Higgins all the way through the play makes out that he is more important than everyone else. He always seems to talk down to a lot of people and is often rude when doing so. He is also incredibly skilled when it comes to phonetics and is very vain about to. In the play he often brags about his talent. An example of this is when he says, “I can place any man within two miles in London.”


He progresses thoroughly through the play, because not only was he teaching Eliza but Eliza was teaching him. At the start of the play he was completely against most women and thought they were totally useless and just brought trouble. Eliza however taught him they weren’t useless and in the end he started to find Eliza attractive. He also learned to treat people with more respect and to remember that other people have feelings too. “Now you are a tower of strength, a consort battle ship”, “I like you like this”. These quotes show he does care and is not really how he appears to be.

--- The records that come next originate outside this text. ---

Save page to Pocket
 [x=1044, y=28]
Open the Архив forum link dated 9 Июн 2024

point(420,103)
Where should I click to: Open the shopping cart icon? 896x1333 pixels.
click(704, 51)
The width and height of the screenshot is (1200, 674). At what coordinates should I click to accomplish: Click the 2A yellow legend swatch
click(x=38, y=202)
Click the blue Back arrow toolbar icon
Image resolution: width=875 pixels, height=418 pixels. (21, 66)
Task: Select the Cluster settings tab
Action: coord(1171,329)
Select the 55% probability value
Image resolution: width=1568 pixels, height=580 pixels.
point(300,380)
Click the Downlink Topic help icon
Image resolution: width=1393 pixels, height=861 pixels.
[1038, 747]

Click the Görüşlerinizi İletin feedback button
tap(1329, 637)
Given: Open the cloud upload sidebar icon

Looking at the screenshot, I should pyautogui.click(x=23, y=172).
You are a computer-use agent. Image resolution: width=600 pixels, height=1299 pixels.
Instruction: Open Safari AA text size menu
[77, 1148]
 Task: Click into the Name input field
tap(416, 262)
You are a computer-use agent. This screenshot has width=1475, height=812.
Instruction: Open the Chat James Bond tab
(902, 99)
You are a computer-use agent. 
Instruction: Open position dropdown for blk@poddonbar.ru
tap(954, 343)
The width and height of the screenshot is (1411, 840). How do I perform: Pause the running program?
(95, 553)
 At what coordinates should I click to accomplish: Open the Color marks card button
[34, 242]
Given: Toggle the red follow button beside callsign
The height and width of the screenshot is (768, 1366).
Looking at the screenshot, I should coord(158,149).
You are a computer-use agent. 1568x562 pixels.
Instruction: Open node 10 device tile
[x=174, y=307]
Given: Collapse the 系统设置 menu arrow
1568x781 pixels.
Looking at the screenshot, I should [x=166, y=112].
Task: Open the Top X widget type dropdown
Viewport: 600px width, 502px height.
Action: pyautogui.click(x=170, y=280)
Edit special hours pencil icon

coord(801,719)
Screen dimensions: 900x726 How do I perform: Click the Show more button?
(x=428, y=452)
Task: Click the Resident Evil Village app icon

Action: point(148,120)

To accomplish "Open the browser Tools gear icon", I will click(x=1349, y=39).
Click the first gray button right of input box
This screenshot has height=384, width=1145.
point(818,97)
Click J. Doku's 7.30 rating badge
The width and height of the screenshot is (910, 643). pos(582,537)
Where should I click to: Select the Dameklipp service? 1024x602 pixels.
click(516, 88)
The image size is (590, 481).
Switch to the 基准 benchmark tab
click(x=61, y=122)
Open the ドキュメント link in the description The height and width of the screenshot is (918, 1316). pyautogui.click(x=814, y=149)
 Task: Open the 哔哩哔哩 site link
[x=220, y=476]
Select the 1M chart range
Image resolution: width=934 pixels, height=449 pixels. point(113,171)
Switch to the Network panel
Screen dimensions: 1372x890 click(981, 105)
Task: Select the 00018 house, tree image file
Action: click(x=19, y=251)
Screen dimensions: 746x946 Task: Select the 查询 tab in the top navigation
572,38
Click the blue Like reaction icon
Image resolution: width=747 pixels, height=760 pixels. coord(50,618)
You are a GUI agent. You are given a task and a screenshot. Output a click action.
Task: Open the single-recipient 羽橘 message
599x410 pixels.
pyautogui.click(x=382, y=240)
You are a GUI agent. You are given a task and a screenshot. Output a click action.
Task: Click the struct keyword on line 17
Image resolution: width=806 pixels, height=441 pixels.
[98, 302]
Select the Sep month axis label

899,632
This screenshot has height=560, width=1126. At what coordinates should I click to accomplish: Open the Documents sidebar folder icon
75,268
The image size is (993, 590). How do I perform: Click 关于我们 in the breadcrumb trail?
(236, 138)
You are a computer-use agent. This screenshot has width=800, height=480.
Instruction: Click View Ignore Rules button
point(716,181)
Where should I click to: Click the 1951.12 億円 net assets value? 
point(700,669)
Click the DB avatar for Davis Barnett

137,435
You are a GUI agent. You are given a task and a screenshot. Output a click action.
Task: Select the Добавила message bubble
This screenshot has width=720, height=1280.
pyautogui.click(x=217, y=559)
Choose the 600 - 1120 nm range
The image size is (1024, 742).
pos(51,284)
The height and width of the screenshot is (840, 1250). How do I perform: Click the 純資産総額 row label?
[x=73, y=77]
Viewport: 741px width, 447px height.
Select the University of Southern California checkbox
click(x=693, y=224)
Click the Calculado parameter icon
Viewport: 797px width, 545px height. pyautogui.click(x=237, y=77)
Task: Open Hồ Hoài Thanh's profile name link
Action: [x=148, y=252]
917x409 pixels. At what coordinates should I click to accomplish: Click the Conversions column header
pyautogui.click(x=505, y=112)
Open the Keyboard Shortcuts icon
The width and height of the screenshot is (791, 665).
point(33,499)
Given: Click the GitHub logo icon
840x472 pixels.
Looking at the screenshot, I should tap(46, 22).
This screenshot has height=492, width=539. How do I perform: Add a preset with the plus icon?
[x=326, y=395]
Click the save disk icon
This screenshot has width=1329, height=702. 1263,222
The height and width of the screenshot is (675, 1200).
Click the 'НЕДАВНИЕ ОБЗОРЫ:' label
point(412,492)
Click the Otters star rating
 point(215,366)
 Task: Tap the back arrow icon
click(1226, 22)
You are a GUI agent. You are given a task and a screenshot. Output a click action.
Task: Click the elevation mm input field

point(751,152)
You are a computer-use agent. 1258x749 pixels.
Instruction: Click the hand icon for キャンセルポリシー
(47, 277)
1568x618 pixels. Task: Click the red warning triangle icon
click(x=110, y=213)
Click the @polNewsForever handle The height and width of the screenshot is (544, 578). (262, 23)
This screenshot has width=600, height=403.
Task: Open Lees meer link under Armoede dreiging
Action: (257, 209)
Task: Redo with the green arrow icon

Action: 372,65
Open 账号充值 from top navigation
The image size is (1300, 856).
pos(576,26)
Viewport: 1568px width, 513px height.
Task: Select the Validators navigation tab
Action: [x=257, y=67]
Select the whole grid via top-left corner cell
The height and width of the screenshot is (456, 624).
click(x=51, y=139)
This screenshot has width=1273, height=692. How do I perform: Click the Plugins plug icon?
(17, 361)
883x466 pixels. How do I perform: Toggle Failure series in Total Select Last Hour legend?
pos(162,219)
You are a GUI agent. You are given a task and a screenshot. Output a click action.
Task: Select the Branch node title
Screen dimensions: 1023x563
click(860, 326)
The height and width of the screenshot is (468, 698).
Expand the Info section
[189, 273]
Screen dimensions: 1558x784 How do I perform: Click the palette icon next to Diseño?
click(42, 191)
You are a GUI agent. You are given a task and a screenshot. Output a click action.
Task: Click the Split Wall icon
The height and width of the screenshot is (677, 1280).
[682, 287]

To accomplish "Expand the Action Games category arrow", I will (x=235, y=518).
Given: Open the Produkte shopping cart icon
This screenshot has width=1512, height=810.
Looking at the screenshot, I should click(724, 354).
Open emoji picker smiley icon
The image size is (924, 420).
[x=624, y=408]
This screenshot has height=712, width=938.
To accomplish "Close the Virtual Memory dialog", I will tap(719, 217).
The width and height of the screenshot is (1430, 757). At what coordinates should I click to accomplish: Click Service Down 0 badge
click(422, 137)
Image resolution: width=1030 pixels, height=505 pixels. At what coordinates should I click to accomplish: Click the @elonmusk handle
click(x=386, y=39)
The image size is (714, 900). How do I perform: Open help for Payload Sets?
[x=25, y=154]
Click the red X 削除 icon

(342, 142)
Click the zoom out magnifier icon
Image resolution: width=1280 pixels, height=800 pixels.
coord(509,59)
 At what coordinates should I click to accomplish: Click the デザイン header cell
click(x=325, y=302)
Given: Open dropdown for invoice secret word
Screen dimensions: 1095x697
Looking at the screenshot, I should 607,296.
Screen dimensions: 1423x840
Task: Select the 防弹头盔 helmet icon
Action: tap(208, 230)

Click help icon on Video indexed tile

In the end Higgins ends up changed slightly but the cocky, rude and arrogant aspects of his personality remain. At the end of the book my idea of Higgins is, a funny character with spice and a great personality to read about. Once reading the epilogue we find out that Higgins has not the makings of a married man and is dominating and always wants to be the superior. I believe he was meant to be the clown of the play, which made it more enjoyable. I think Shaw did a remarkable job to create a character like Higgins who is still believable.


All in all I think the story is really enjoyable, amusing and intriguing. It kept me wanting to read on all the way through to find out what happens in the end. There were a few boring bits but they were short and didn’t differ my opinion of the book in the slightest. I think the epilogue was Shaw’s way to secretly criticise the readers. He says that the readers thrive and depend on happy endings. Also he uses the whole book to get across the message that middle class people believe they are different and somehow better than the lower class. He made a good job of doing this because it is very discrete and fits in very well with the story. He suggests the inadequacy of class distinctions because at several times he suggests “middle class morality” doesn’t really count for much. Eliza could well have more dignity than Higgins. Shaw’s views are still very important today because society is in much the same place now as it was when the play was written.